Quanto ao seguro automóvel, os aumentos andam na casa dos 10 a 12%, enquanto os das rendas de casa se situam nos 3,6% e as tarifas de electricidade pulam 2,8%. (Nesta matéria, Portugal ocupa o primeiro lugar na União Europeia: as nossas tarifas de electricidade são as mais elevadas – 97% acima do preço praticado na Grécia, por exemplo; ou, outro exemplo, cerca de 40% acima do preço praticado em Espanha). Todos estes aumentos têm razões que a razão e a justiça social desconhecem mas que a política de direita sabe de cor e salteado. E que os seus propagandistas não se cansam de justificar e explicar, procurando baralhar e confundir.

 

Avisam todos esses propagandistas que o ano de 2003 vai ser pior do que o anterior. Sobre as razões e as soluções também estão todos de acordo. Mais coisa menos coisa, obviamente. Para todos, sem excepção, esta pioria é uma inevitabilidade e exige sacrifícios a todos nós - isto é, aos trabalhadores.

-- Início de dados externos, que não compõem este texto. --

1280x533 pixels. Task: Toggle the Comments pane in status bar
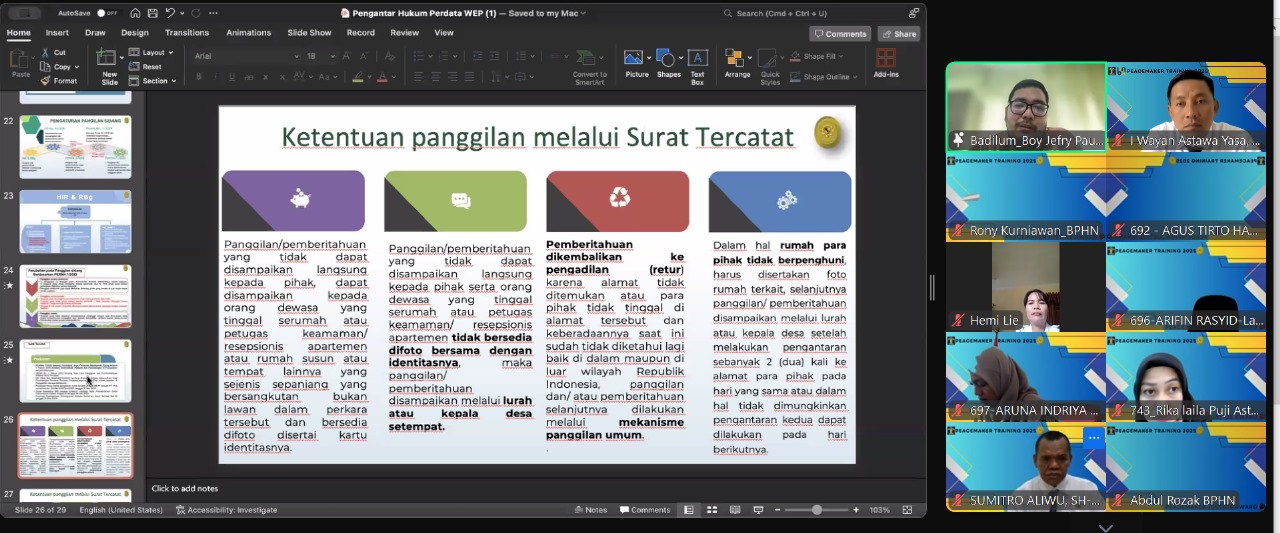645,510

Diz um que, no ano agora começado, haverá «menos poder de compra, menos consumidores com trabalho» (ou seja: mais desempregados) e que «os problemas não se ficam por aqui», na medida em que «a confiança das famílias portuguesas está ao nível da recessão de 1993 e (...) continuará provavelmente a deteriorar-se. Por tudo isto, «e tendo ainda em conta o elevado nível de endividamento das famílias portuguesas – cerca de 90% do seu rendimento disponível – 2003 surge como um grande convite à poupança ou à redução do endividamento». Poupar (o quê?) e reduzir o endividamento (como?), eis, então, a solução.

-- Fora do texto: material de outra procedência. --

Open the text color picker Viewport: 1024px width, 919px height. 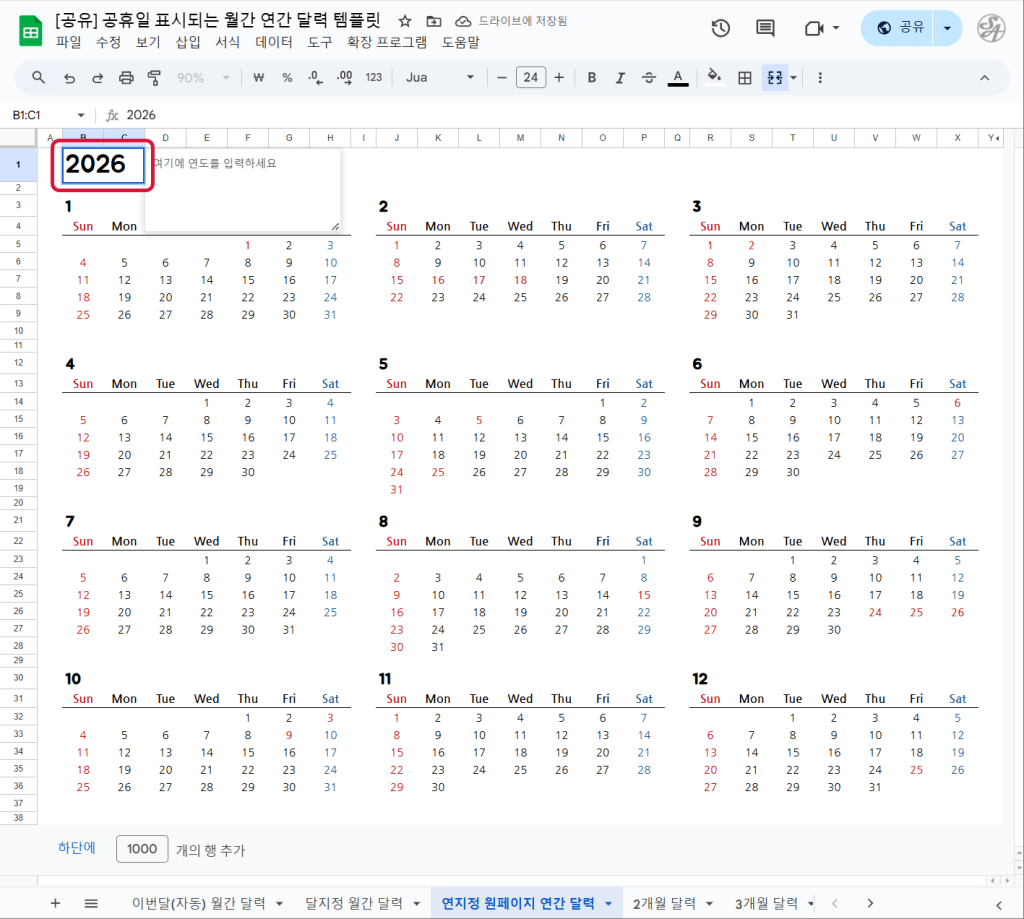click(678, 78)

Diz um outro comentador que 2003 «será um ano difícil: pelas complexidades, incertezas e tensões internacionais; pela crise económica e social nacional». No que diz respeito ao nosso País, explica o comentador que «o indicador avançado compósito e a evolução da sua média alisada mostram que não só o ano de 2002 acaba em perda como esta tendência deverá prolongar-se, pelo menos, até ao terceiro trimestre de 2003», pelo que, acrescenta, em 2003, «a arte da boa governação e da boa oposição, estará em contribuir para a restauração da confiança da sociedade portuguesa em si própria». Ou seja, explica: a boa governação e a boa oposição têm como tarefa «estimular a retoma da auto-estima colectiva e a recessão da autoflagelação permanente», objectivo que passa pela «diminuição da tensão político-ideológica» verificada no ano de 2002 e que será complementado pelo blá, blá, blá compósito e pelo seu teor alisado...

 

Um terceiro analista grita: «Tomem por certo a má nova: o ano vai ser pior do que 2002». E, depois de estender um vasto rol de piorias inevitáveis, sossega-nos, garantindo que «não é o fim do mundo, nem o pior que já passámos». Após o que saca de dentro do centenário baú a centenária mezinha e lê: «Só há uma forma de passar o ano que vai chegar: com o pragmatismo de quem aceita o inevitável».

Eis-nos, então, colocados perante uma realidade generalizadamente reconhecida: o ano de 2003 vai ser pior do que o que passou - acrescente-se, no entanto: pior para quem trabalha e vive do seu trabalho; pior para quem trabalhou e vive, agora, das pensões e reformas; pior para quem quer trabalhar e não vê à sua frente senão espessos e altos muros.

Eis-nos, igualmente, perante uma conclusão comum a todos os comentadores e analistas: as crescentes dificuldades da esmagadora maioria dos portugueses, as quebras dos seus salários reais, os aumentos brutais do custo de bens essenciais, as tentativas de liquidar direitos dos trabalhadores dificultando cada vez mais as suas condições de luta, tudo isso é resolúvel através da poupança, da boa governação e da boa oposição – acrescente-se, também aqui: só uma política de esquerda resolverá os problemas criados pela política de direita.

Eis-nos, enfim, perante a comum preocupação de difundir e vender como coisa inevitável e pragmática, a aceitação passiva e submissa por parte dos explorados de tudo o que serve os interesses dos exploradores – e acrescente-se e garanta-se: preocupação infrutífera, já que, como a realidade mostrará, no ano de 2003 a luta vai continuar. Mais ampla. Mais intensa. Mais forte.